Command-Line Workflow#

Project#

In Datumaro, most command-line commands operate on projects, but there are also few commands operating on datasets directly. There are 2 basic ways to use Datumaro from the command-line:

Use the convert, compare, merge commands directly on existing datasets.
Create a Datumaro project and operate on it:
- Create an empty project with create.
- Import existing datasets with import.
- Modify the project with transform and filter.
- Create new revisions of the project with commit, navigate over them using checkout, compare with compare, compute statistics with stats.
- Export the resulting dataset with export.
- Check project config with project info.

Basically, a project is a combination of datasets, models and environment.

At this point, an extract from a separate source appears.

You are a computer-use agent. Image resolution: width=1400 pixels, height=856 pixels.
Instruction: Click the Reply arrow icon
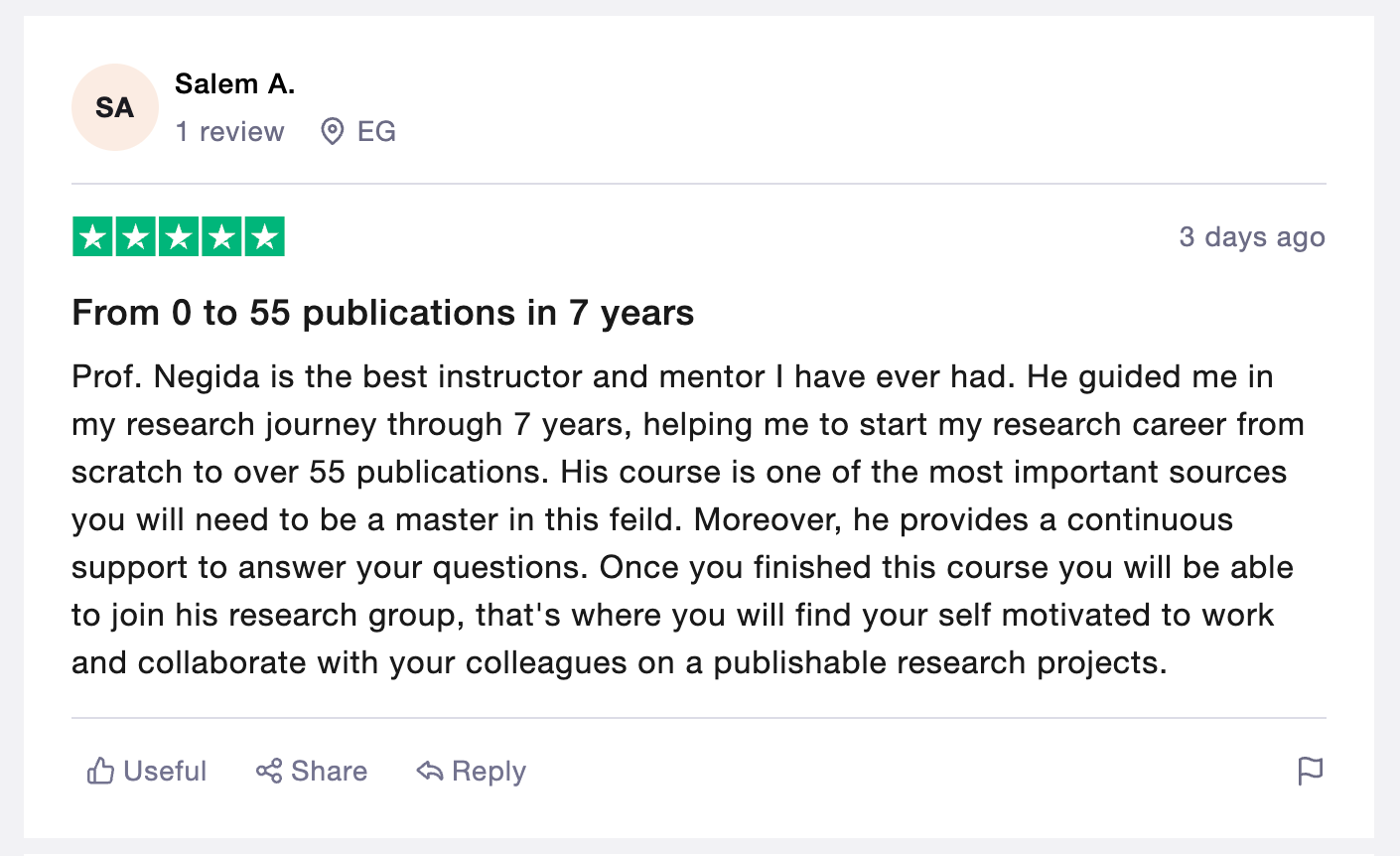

A project can contain an arbitrary number of datasets (see Datasets and Data Sources). A project acts as a manager for them and allows to manipulate them separately or as a whole, in which case it combines dataset items from all the sources into one composite dataset. You can manage separate datasets in a project by commands in the datum source command line context.

Note that modifying operations (transform, filter, patch) are applied in-place to the datasets by default.

If you want to interact with models, you need to add them to the project first using the model add command.

A typical way to obtain Datumaro projects is to export tasks in CVAT UI.

Project data model#

Datumaro tries to combine a “Git for datasets” and a build system like make or CMake for datasets in a single solution. Currently, Project represents a Version Control System for datasets, which is based on Git and DVC projects. Each project Revision describes a build tree of a dataset with all the related metadata. A build tree consists of a number of data sources and transformation stages. Each data source has its own set of build steps (stages). Datumaro supposes copying of datasets and working in-place by default. Modifying operations are recorded in the project, so any of the dataset revisions can be reproduced when needed. Multiple dataset versions can be stored in different branches with the common data shared.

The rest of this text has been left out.